Medical professionals have expressed confusion over when it is legal to perform an abortion to save a woman’s life.
An Oklahoma woman previously filed a complaint against an Oklahoma City hospital system alleging she was turned away when she sought an abortion due to life-threatening pregnancy complications. She said she was told to wait in the hospital parking lot, and that physicians couldn’t perform the procedure until she was near death.
Drummond also specified that the state’s abortion ban does not apply to ectopic pregnancies, in vitro fertilization, other fertility treatments, emergency contraception or unintentional miscarriages and medical procedures that may be performed to address a miscarriage.
In the guidance, Drummond said state law prohibits someone from helping a woman obtain an unlawful abortion, which can include advising someone to seek out the procedure. He urged district attorneys and law enforcement to refrain from prosecuting people engaging in general advocacy in support of abortion.
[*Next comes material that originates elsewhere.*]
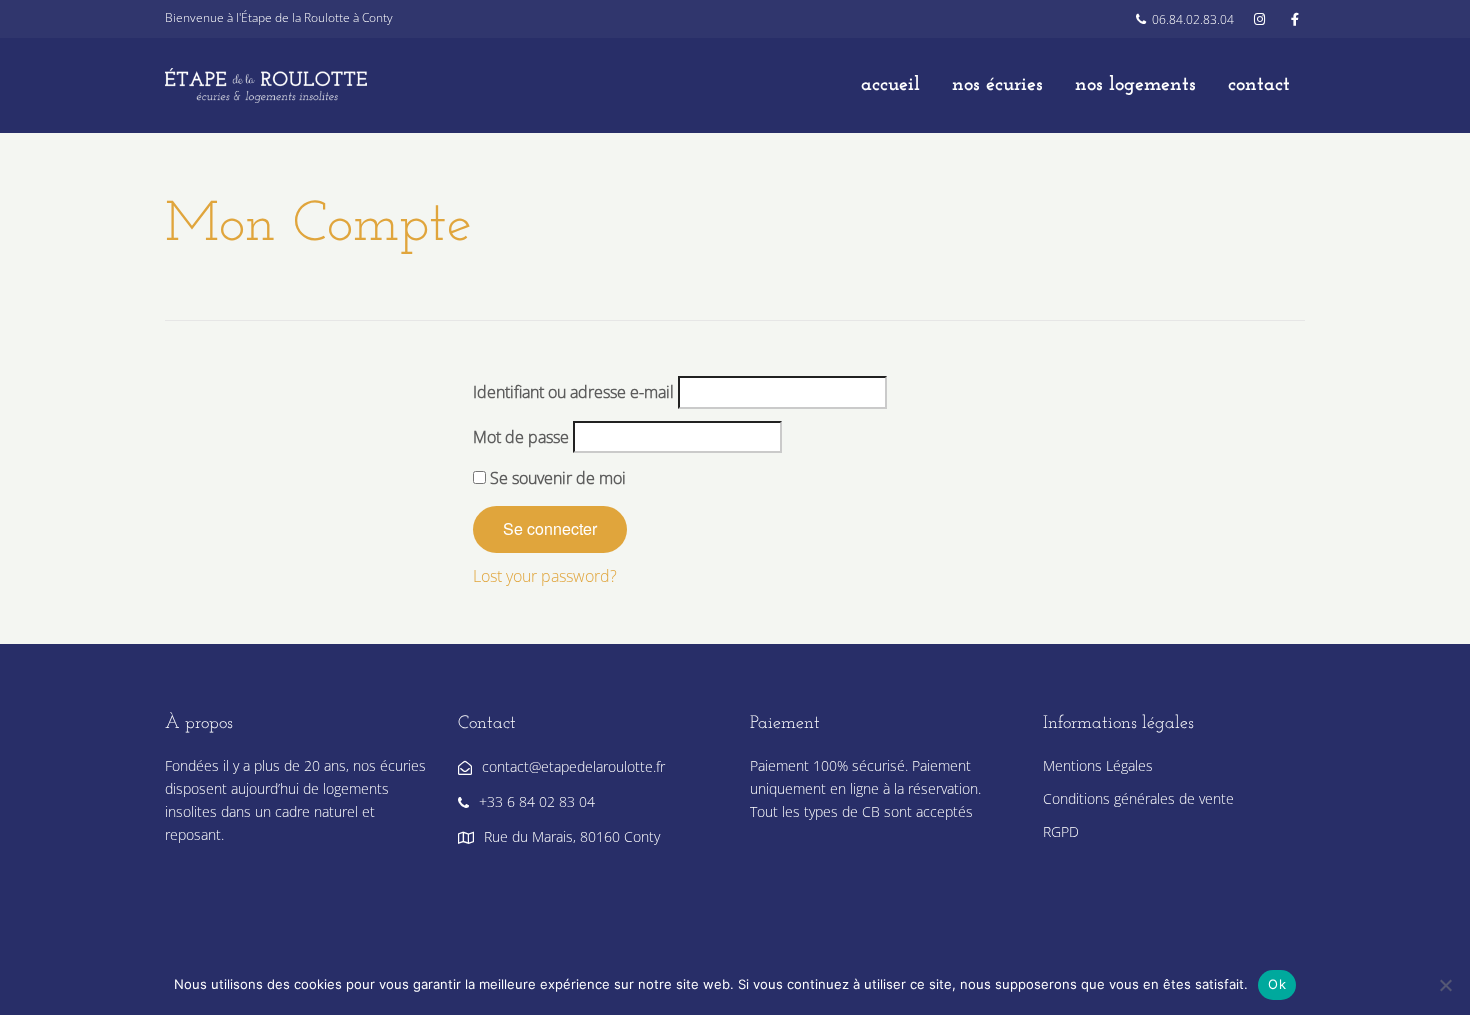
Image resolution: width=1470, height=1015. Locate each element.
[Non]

“District attorneys and law enforcement may consider pursuing a case, however, where a person has advised or encouraged a woman to obtain an unlawful abortion in some imminent way, especially if the third party has taken an overt or tangible action toward that goal,” he wrote. When in doubt, Drummond urged prosecutors to contact his office.
The guidance released Tuesday is updated from what former Attorney General John O’Connor released after the state imposed a near-total abortion ban following the U.S. Supreme Court’s decision to reverse Roe v. Wade.
The number of abortions performed in Oklahoma plummeted after GOP officials imposed the ban, but thousands of women have sought the procedure in neighboring states.